Top of Passage for review
A paper by Loughnane et al (2024) researched a total of 23 studies that looked into how olfactory training may slow neurodegenerative decline. Their conclusions were that training your sense of smell provides multiple benefits to older adults. Such training was associated with measurable improvements in not just olfactory performance, but also in cognitive function such as verbal fluency, working memory and reduced depressive symptoms. But what does this mean for you?

Kami Newton says that rather than viewing everyday odours as background smells, view them as an olfactory gymnasium

SOCIETY DRAMS AS OLFACTORY DUMBBELLS

Olfactory training in such research studies is nothing complicated. Most commonly, participants are presented with a selection of specific odour samples and instructed to sniff them at set intervals. The tasks are normally to differentiate one smell from another, and/or to identify what it is. The latter part provides a workout for regions of the brain associated with semantics and language.

As it would seem, the odours themselves are not important, but variety is. In fact, a 2008 study by Veyrac et al, although featuring mice, demonstrated how repeated daily exposure to single novel odorants improved the olfactory memory and neurogenesis in the mouse olfactory bulb. In short, smelling new and interesting things may be very healthy for your brain.

It’s at this point we can connect the dots to smelling Society drams. As Outturns continuously present a range of unusual, novel and obscure aromas, could they become more than just a dram? Could Society whiskies be a tool for not only improving olfactory function, but also as a method for improving cognitive function and wellbeing as well?

TIME TO HIT THE OLFACTORY GYM

Naturally there is a critical point we must address. The cognitive and neurogenic benefits come from olfactory and sensory exposure, not from drinking large amounts. Alcohol consumption carries well-documented risks, and any such approach must emphasise small volumes, infrequent ingestion or sniffing whisky only.

However, it’s clear that smell is far more than a garnish on experience. It is a portal to emotion and memory, a predictor of brain health and a trainable faculty that is connected to brain plasticity. By deliberately engaging novelty, variety, naming and multisensory context, we can strengthen olfactory circuits and the connections that support memory recall, mood regulation and some cognitive functions.
Bottom of Passage for review
Top of Supplied information
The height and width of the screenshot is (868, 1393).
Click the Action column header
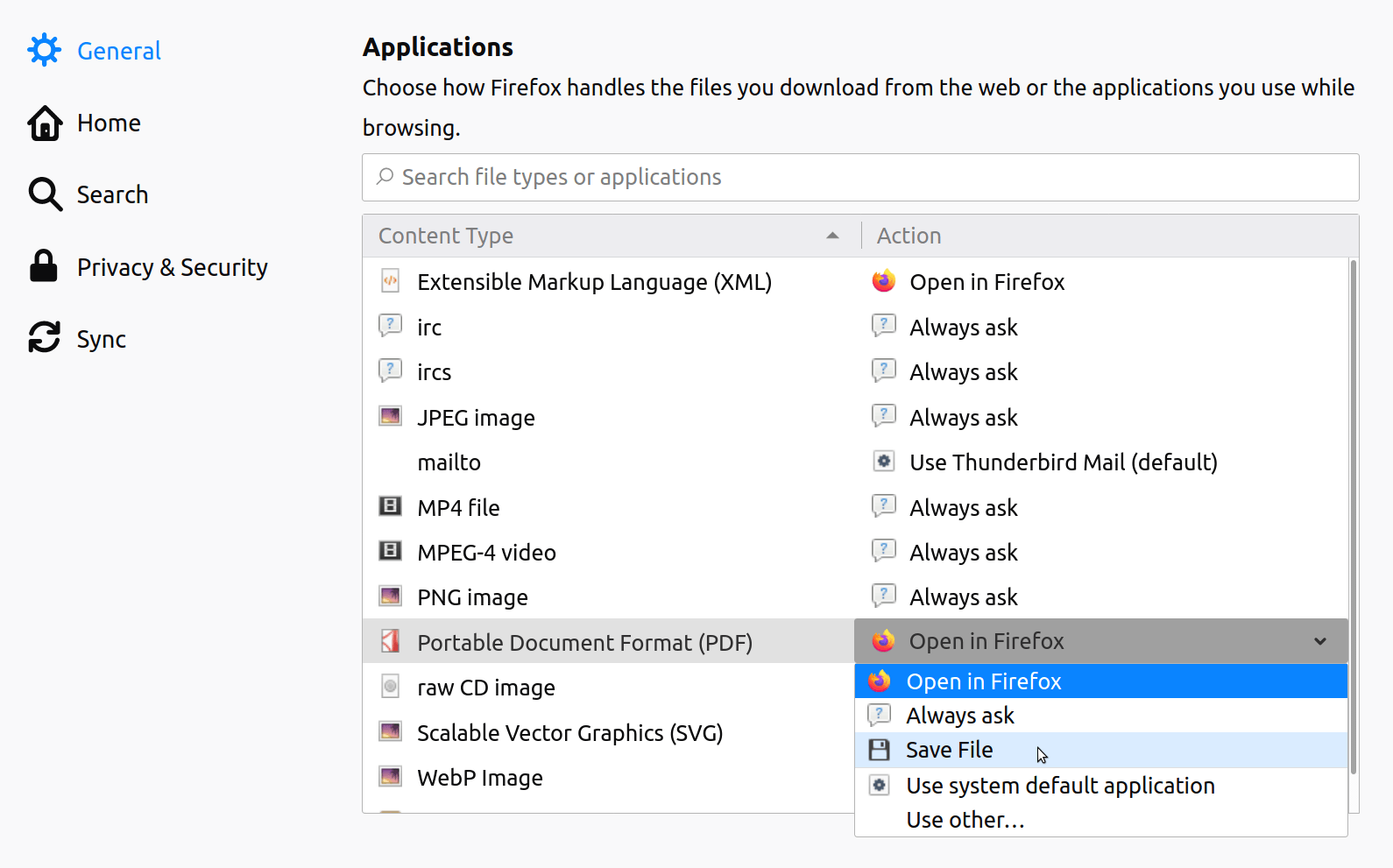[909, 236]
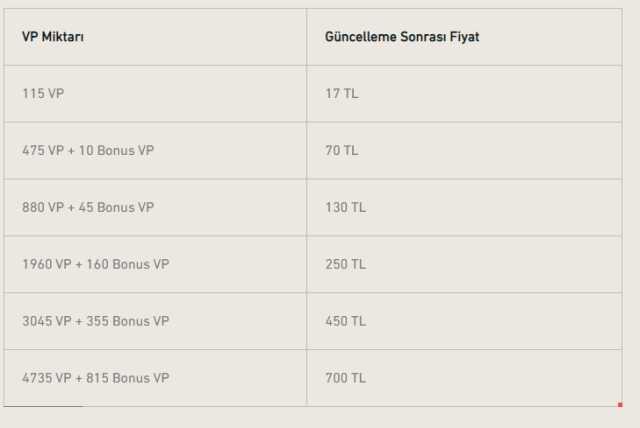Pick the 250 TL price cell
Viewport: 640px width, 428px height.
click(345, 265)
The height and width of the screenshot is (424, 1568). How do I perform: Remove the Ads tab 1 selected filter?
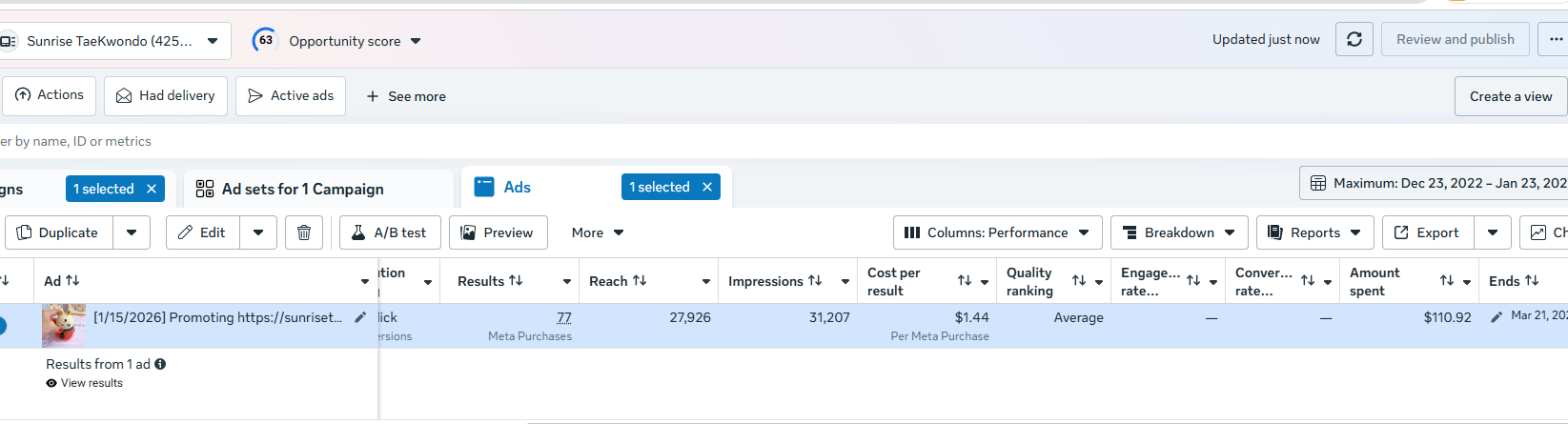(x=707, y=188)
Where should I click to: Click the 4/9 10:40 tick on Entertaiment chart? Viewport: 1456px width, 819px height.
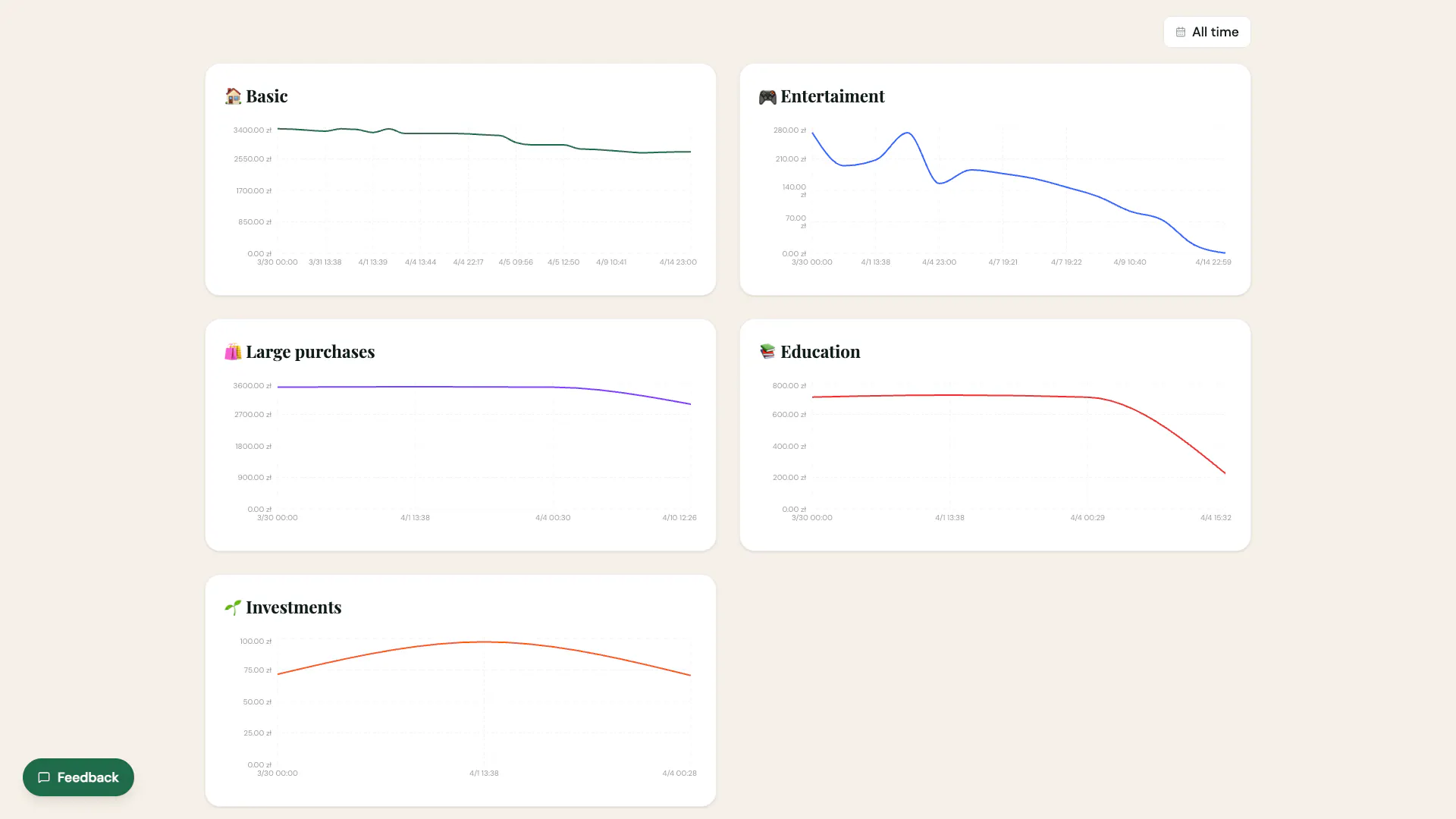click(1130, 262)
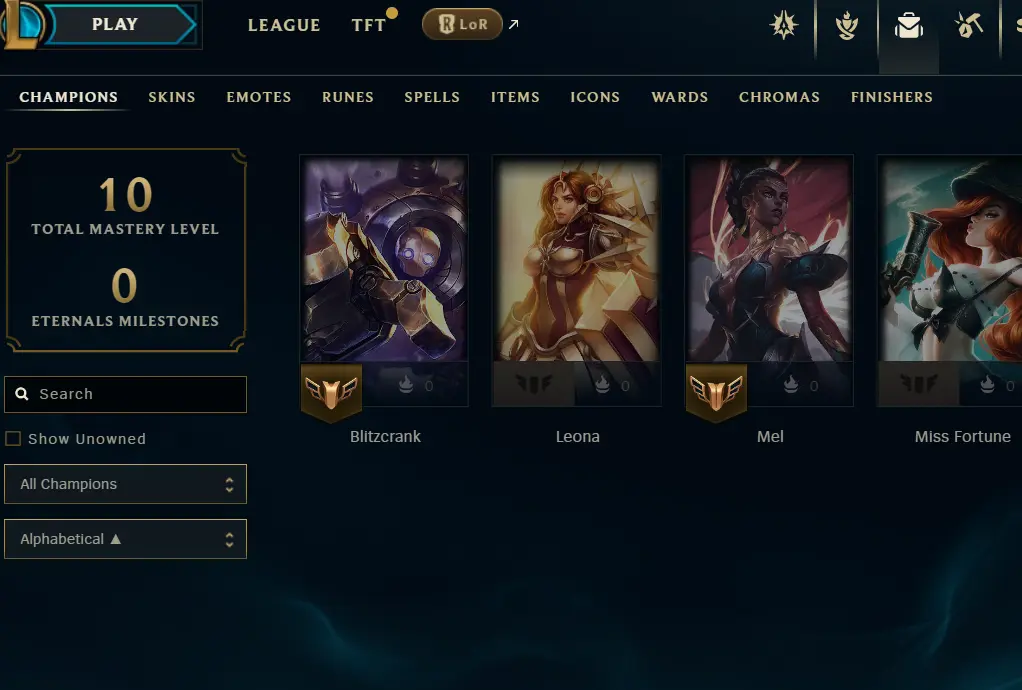Viewport: 1022px width, 690px height.
Task: Open the Challenges crystal icon in top bar
Action: (x=783, y=25)
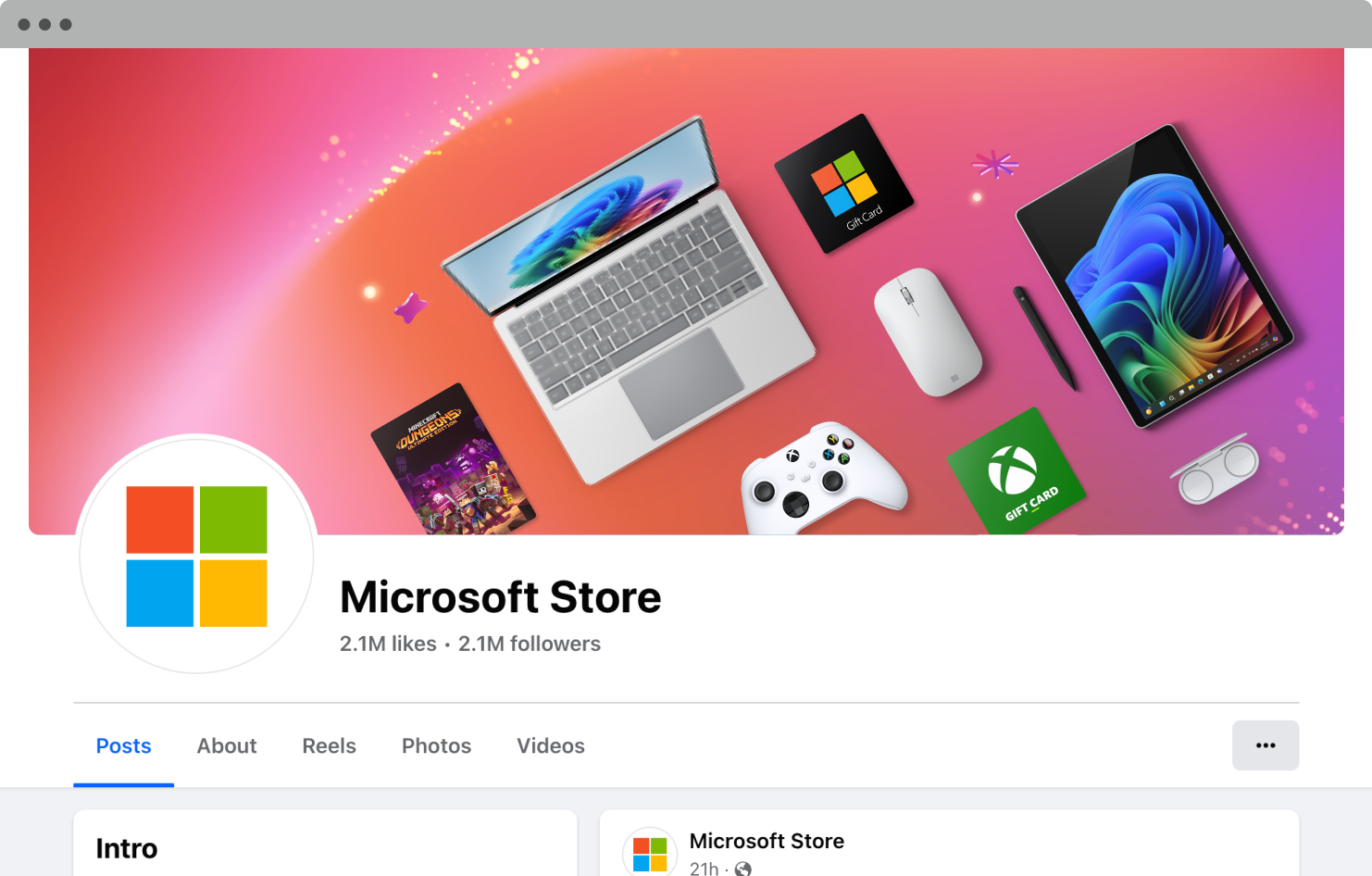The image size is (1372, 876).
Task: Switch to the Reels tab
Action: (329, 745)
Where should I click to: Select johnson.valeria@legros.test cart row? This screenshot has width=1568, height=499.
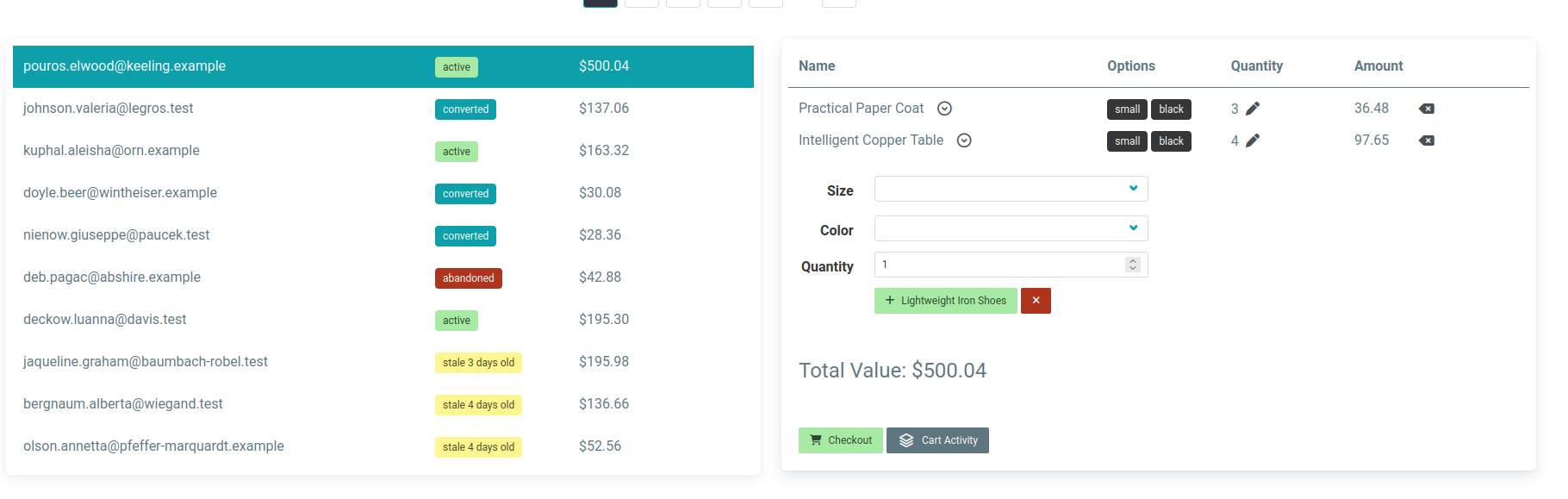[x=109, y=109]
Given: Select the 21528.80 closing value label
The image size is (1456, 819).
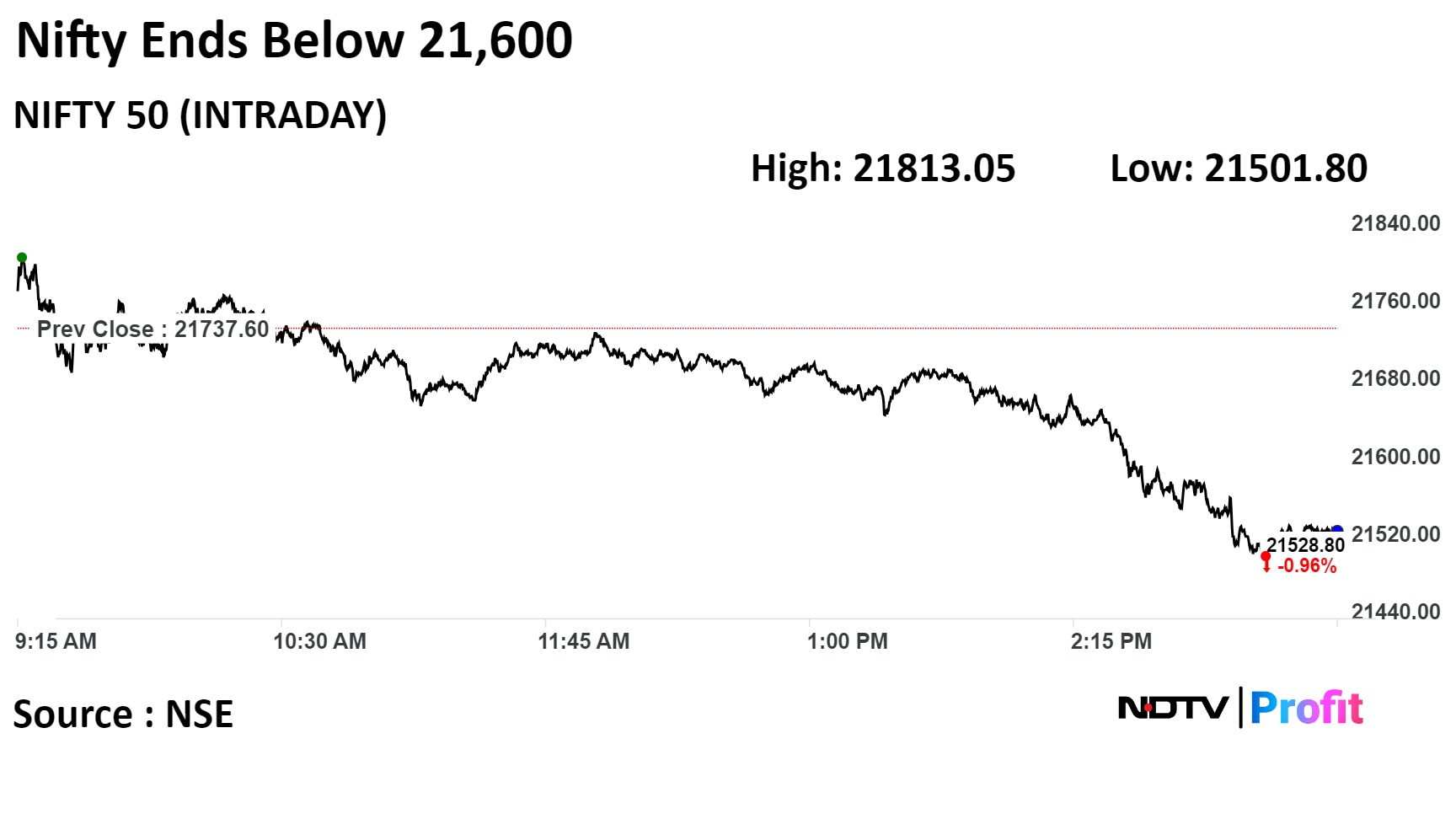Looking at the screenshot, I should (x=1305, y=546).
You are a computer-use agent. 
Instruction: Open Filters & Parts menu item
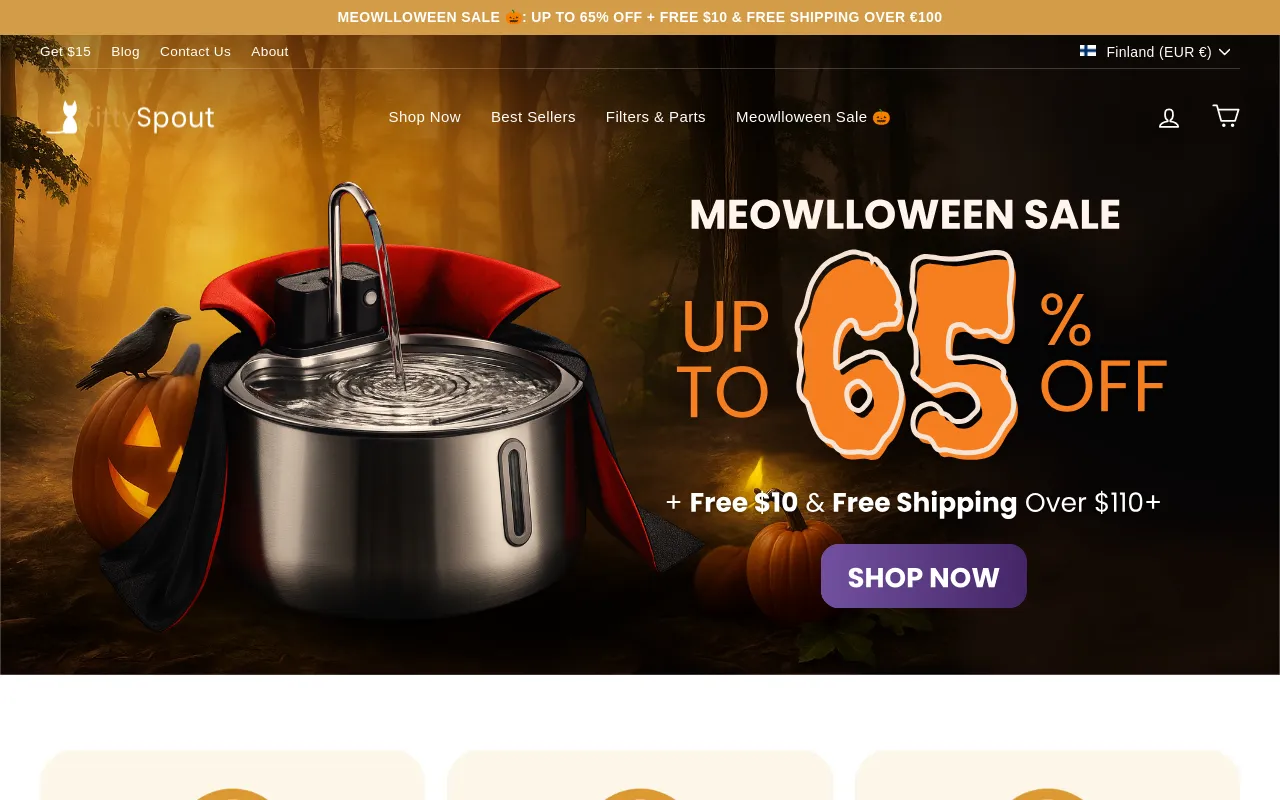click(656, 117)
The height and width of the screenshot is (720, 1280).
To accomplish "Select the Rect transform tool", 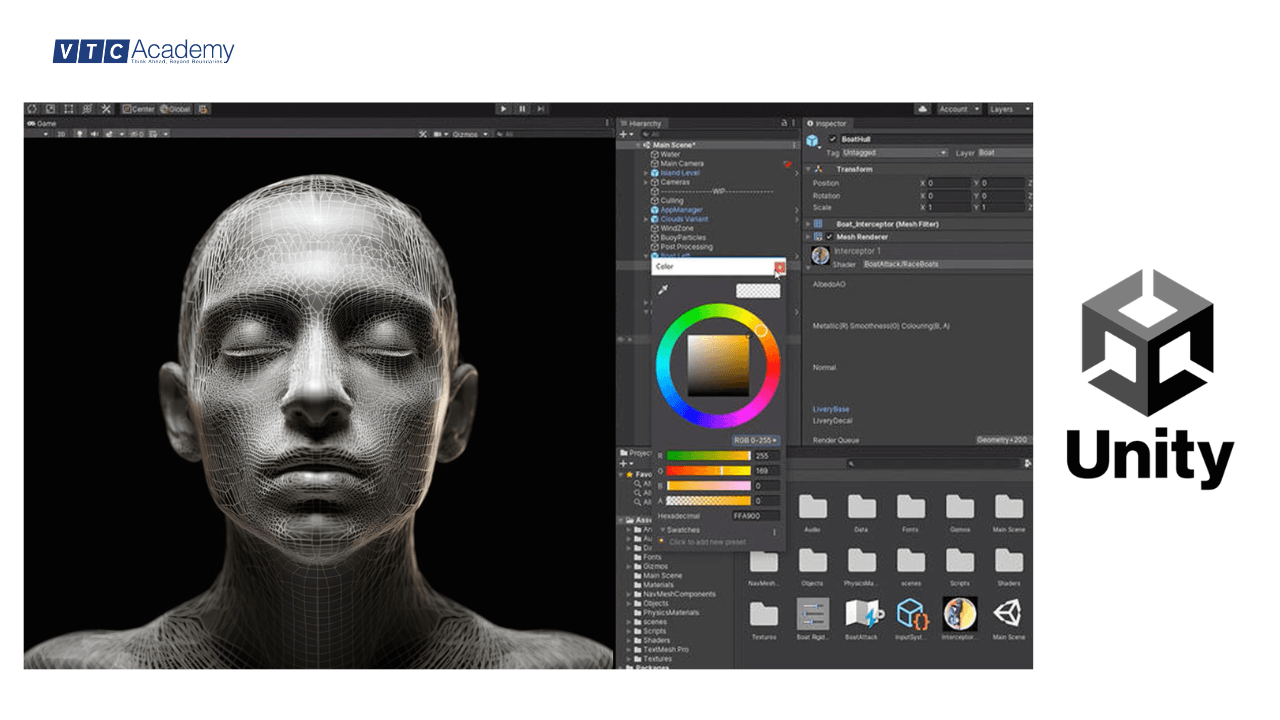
Bottom of Supplied information
### Work item A
Answer these questions using the passage on olfactory training:
(i) How many studies did the paper by Loughnane et al (2024) research?
(ii) What animals featured in the 2008 study by Veyrac et al?
(iii) Where do the cognitive and neurogenic benefits come from?
### Work item B
For each statement, decide whether it agrees with the passage on olfactory training. Answer yes or no and quote the words that settle it.
(i) The particular odours used in training matter more than their variety.
(ii) Identifying what a smell is works regions of the brain associated with semantics and language.
(iii) Drinking large amounts of whisky is what produces the cognitive benefits.
### Work item C
Continue the passage on olfactory training, picking up after its final sentence.

### Task output A
(i) 23 studies.
(ii) Mice.
(iii) From olfactory and sensory exposure, not from drinking large amounts.

### Task output B
(i) No: "the odours themselves are not important, but variety is."
(ii) Yes: "The tasks are normally to differentiate one smell from another, and/or to identify what it is. The latter part provides a workout for regions of the brain associated with semantics and language."
(iii) No: "The cognitive and neurogenic benefits come from olfactory and sensory exposure, not from drinking large amounts."

### Task output C
So rather than viewing everyday odours as background smells, see them as an olfactory gymnasium. An opportunity to give your sense of smell and your brain a workout. Of course, a happy by-product will be elevated skill in nosing whisky and naming those smells too.

REFERENCES

Brann, J. H., & Firestein, S. J. (2014). A lifetime of neurogenesis in the olfactory system. Frontiers in Neuroscience, 8.
Fatuzzo, I., Niccolini, G. F., Zoccali, F., Cavalcanti, L., Bellizzi, M. G., Riccardi, G., de Vincentiis, M., Fiore, M., Petrella, C., Minni, A., & Barbato, C. (2023). Neurons, nose, and neurodegenerative diseases: Olfactory function and cognitive impairment. International Journal of Molecular Sciences.
Filiz, G., Poupon, D., Banks, S., Fernandez, P., & Frasnelli, J. (2022). Olfactory bulb volume and cortical thickness evolve during sommelier training. Human Brain Mapping, 43(8).
Gorodisky, L., Honigstein, D., Weissbrod, A., Weissgross, R., Soroka, T., Shushan, S., & Sobel, N. (2024). Humans without a sense of smell breathe differently. Nature Communications, 15.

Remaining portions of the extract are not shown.